Management bias or deal fever can also get in the way. While a
target might seem like a great strategic fit, the deal terms may
not enhance shareholder value. Boards should be alert that at
times there may be pressure to make the numbers work, yet the
diligence findings may not readily support that approach.
3. Audited financial
statements and
acquisition due diligence
how do they link?
Audited financial statements are based
on GAAP and history, while deal value
is based on cash flows and the future.
As such, assessing deal value requires
a deeper evaluation of the underlying
value drivers that can only be assessed
at more granular levels of information.
Additionally, audited financial statements
dont cover subsequent results which can
be the most important element for the
baseline forecast.
Audited financial statements are also
based on judgments and estimates
involving complex transactions.
Understanding those judgments and
estimates is not only a key part of
understanding historical business
performance, it also informs ones
evaluation of future cash flows and
purchase price.

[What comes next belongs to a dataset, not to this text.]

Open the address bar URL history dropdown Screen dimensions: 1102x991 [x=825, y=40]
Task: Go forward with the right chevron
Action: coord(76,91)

That understanding,
however, cannot be obtained just by
reading the financial statements alone.
Value also comes from synergies which
require more detailed operational and
financial insight.
Conclusion
In addressing some of the challenges
discussed above, we believe that
management and boards need to
understand and evaluate their deal
process - from target identification,
negotiation, evaluation, closing,
integration and post deal monitoring - to
assessing whether they employ leading
practices. Management and boards should
understand information and access
limitations, along with risk mitigation
plans, in the final approval process.